Consumer protections should apply to buy now/pay later firms, too

5 min Read

Americans have always loved the convenience of instant gratification, from the advent of fast food to the creation of Amazon Prime and same-day delivery. This is especially true for millennials like me. So, it shouldn’t come as a surprise the modern-day “layaway you get to have right away” — known as buy now/pay later — is taking the nation by storm, with 40% of consumers indicating they used at least one BNPL product this past holiday shopping season.

As a growing share of consumers use short-term installment credit to make purchases, it’s clear the added convenience these products provide could also bring heightened risk to consumers without the proper protections in place.

For that very reason, just last month, the Consumer Financial Protection Bureau announced it would look into some of the biggest BNPL credit providers — financial technology companies, or fintechs — stating, “Some BNPL companies may not be adequately evaluating what consumer protection laws apply to their products.”

Here’s why the CFPB’s move was an important first step towards protecting consumers and what further actions must be taken to ensure families can safely benefit from innovative BNPL products, regardless of where they go to meet their financial needs.

First, let’s examine why this product is so appealing and who is using it. BNPL allows customers to purchase items without paying for the total amount upfront, instead spreading out the remaining cost over a predetermined number of installment payments. With most companies offering interest-free financing and a brisk approval process, the popularity of the product has exploded. Shoppers from younger generations are looking for simple, seamless experiences that allow them to responsibly finance large purchases without the potential consequence of insurmountable debt. Since 2019, millennials’ use of BNPL has more than doubled and Gen Xers’ adoption more than tripled.

There’s no doubt the continued rise of alternative financing is here to stay. New research from Citizens Financial found 54% of U.S. consumers believe they likely will use a buy now/pay later financing service on one of their upcoming purchases. On Black Friday alone, PayPal reported more than 9 million Americans used its recently launched Buy in 4 platform. Volume sales on Black Friday totaled 750,000 transactions within 24 hours — a fivefold increase over 2020.

Many of the nation’s leading merchants, including Target, Macy’s and Walmart, have partnered with fintechs to provide millions of Americans the ability to choose an installment financing plan when making a purchase. Although fintechs may offer added ease for consumers using an app, some users of these platforms lack the high level of protections they have come to expect from their bank, which — unlike a fintech provider — is subject to stringent federal oversight requirements. This regulatory disparity can result in fintech BNPL users accumulating high levels of debt while also subjecting them to greater risks. For example, consumers using multiple BNPL financing options may have trouble keeping up with payments and could find themselves unknowingly taking on more debt than they realize and are able to afford.
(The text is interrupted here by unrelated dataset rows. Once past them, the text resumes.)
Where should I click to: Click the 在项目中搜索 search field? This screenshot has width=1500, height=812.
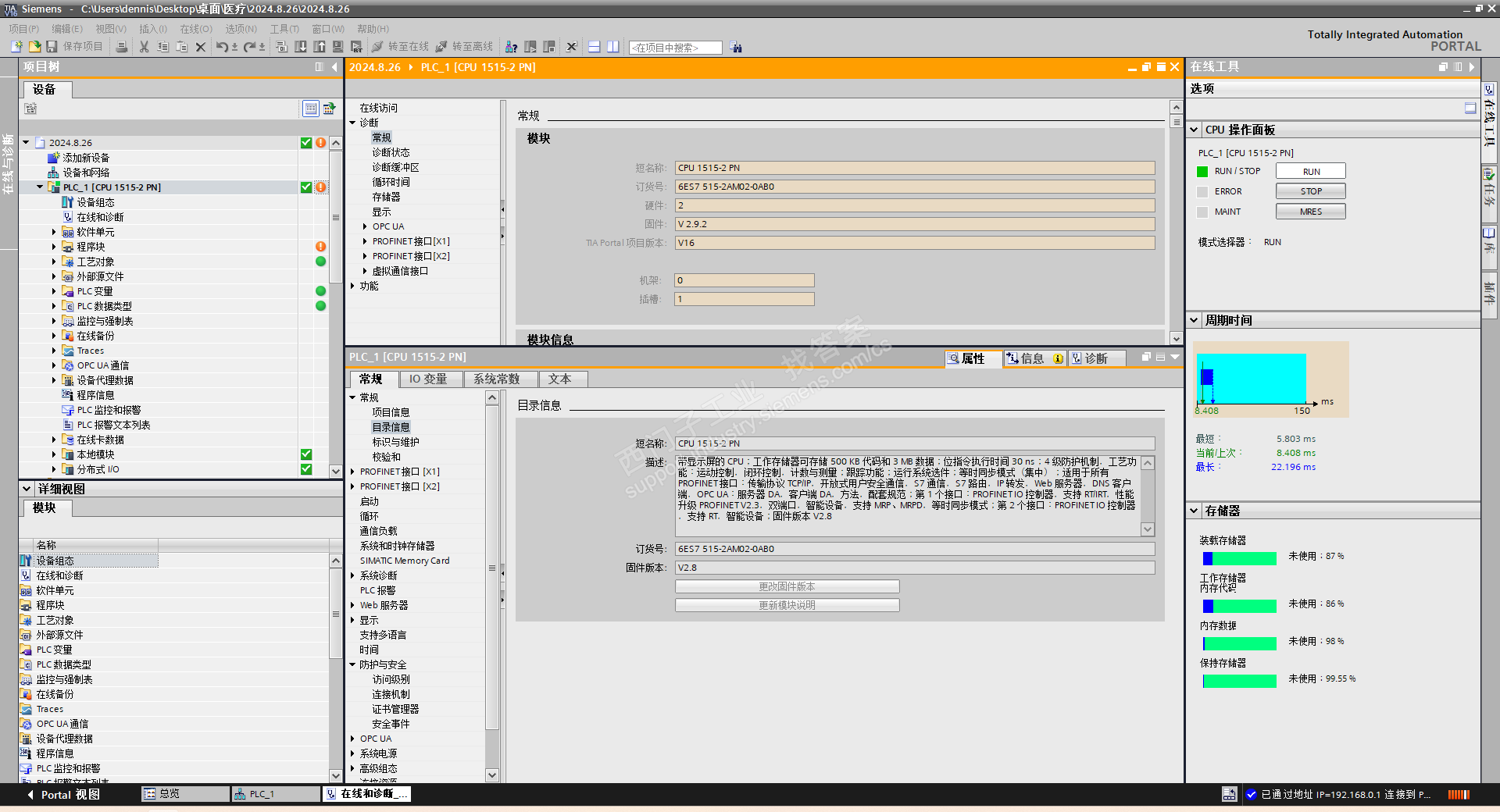click(675, 48)
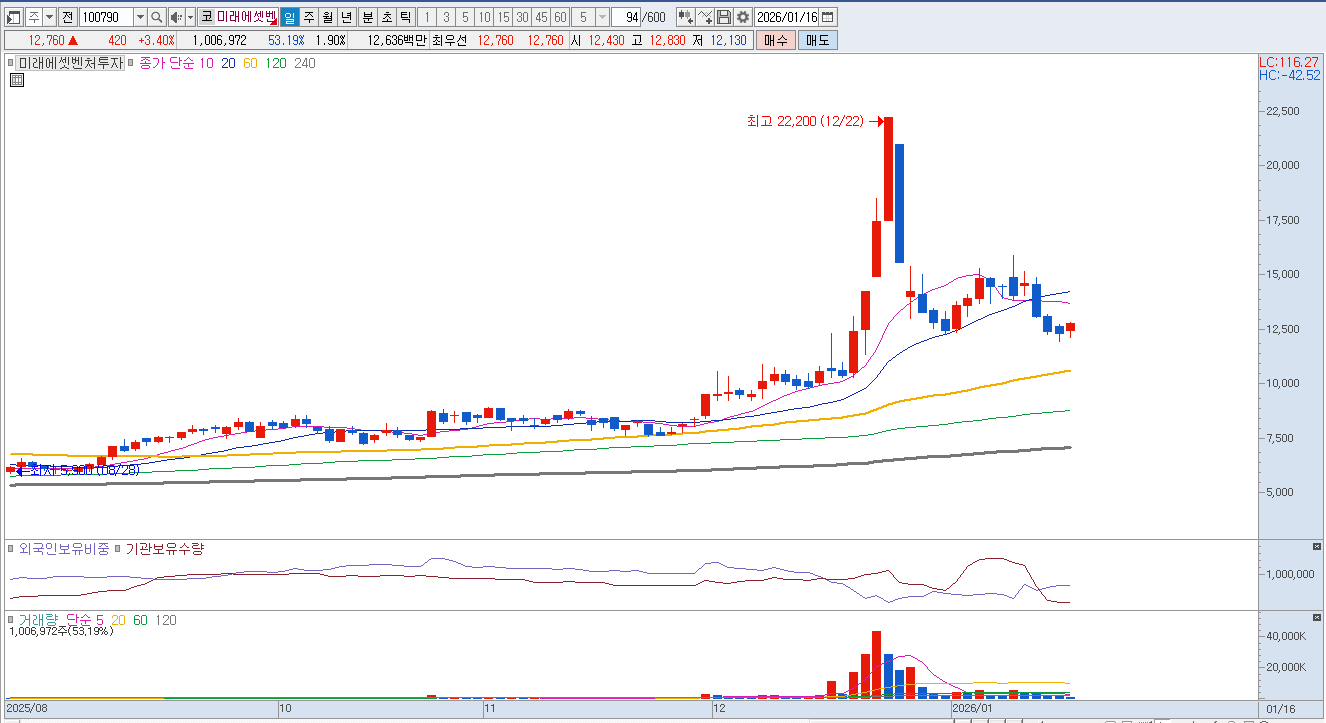
Task: Toggle the 외국인보유비중 indicator marker
Action: pyautogui.click(x=11, y=549)
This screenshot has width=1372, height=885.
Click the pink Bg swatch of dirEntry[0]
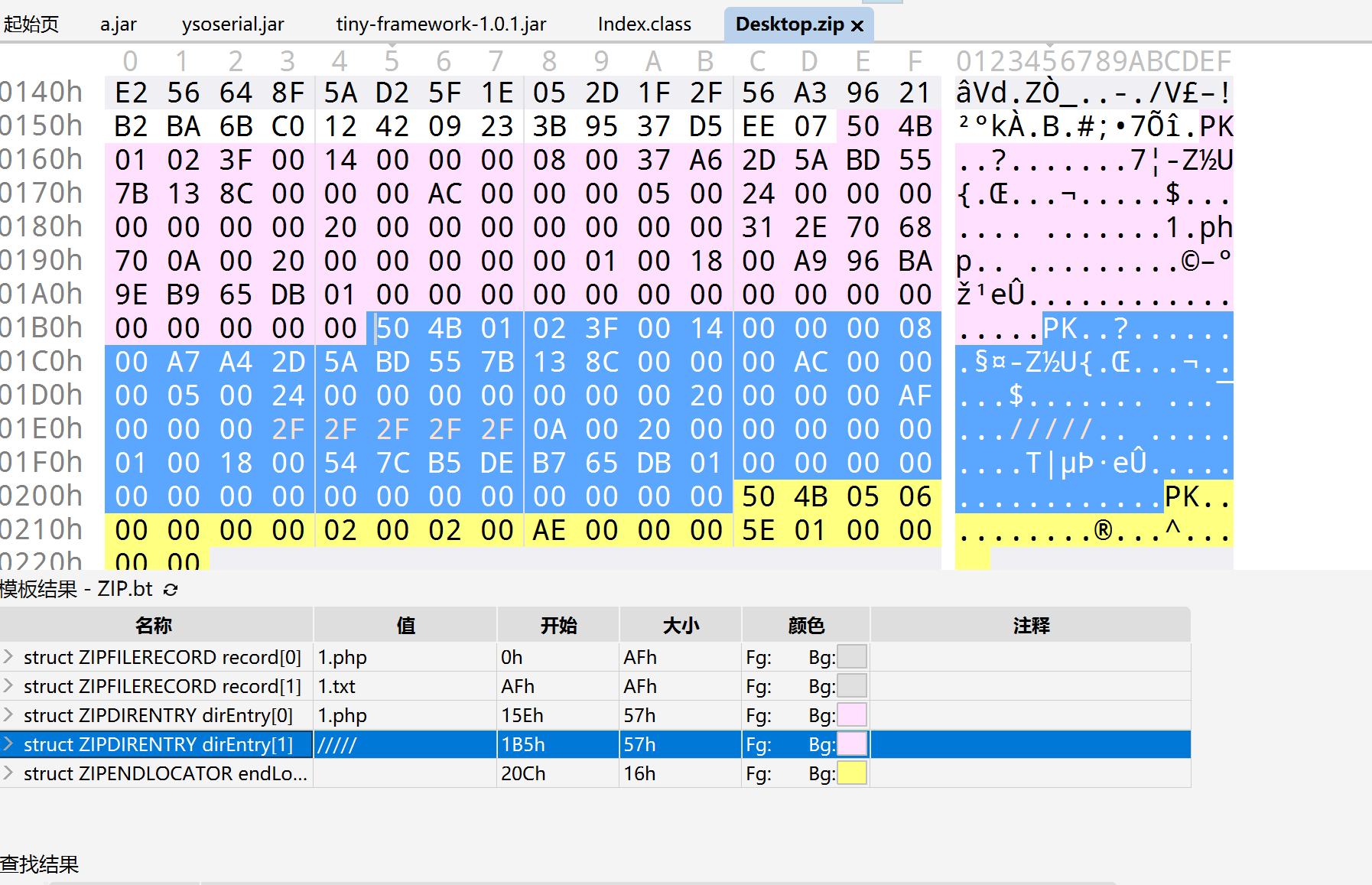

Conversely, banks engage in rigorous underwriting practices to ensure outstanding debt is taken into account before a consumer is approved to make a purchase with BNPL credit.

Fintechs, on the other hand, lack federal oversight and may not take into account an applicant’s credit history and ability to repay in their approval processes. This may be contributing to some of the concerning repayment behavioral trends seen over the last year. Notably, a recent Credit Karma study found that of the 34% of BNPL users who fell behind on one or more payments, nearly a third believed their credit score dropped significantly as a result.

Applying the same underwriting requirements to fintechs as banks abide by — while also mandating they report BNPL purchases to credit bureaus — will help strengthen the financial health of consumers and mitigate their potential for unsustainable and unwanted levels of debt.

Further, because fintechs rely on the sensitive profile data and valuable payment histories of their customers to approve a BNPL purchase, users of these platforms are also at greater risk of fraud. As Kevin Gosschalk, CEO of the fraud-prevention firm Arkose Labs, recently said: “Fintechs are very lucrative because they’re typically fast-growing, early-stage companies. They potentially have much lower controls than the big banks that have been around for many years on the security side, so it makes them a good target.” Banks have numerous rules and procedures to protect their customers’ information, including multiple federal agencies examining for compliance of those laws and limits on banks’ ability to disclose certain customer information to third parties.

Fintechs also are not subject to all the strict consumer protection standards as banks, putting consumers even more at risk. In June of last year, class-action lawsuits were brought against the BNPL giants Afterpay and Affirm over allegedly deceptive marketing practices that resulted in excessive fees for consumers.

As more Americans choose BNPL financing as a credit alternative, all consumers deserve the certainty of knowing they are receiving the highest level of protections, whether they choose a product issued by a fintech or a traditional bank. To achieve this, policymakers must institute a level regulatory playing field in the BNPL marketplace. Doing so will help ensure consumers can safely benefit from the features of this transformational banking innovation.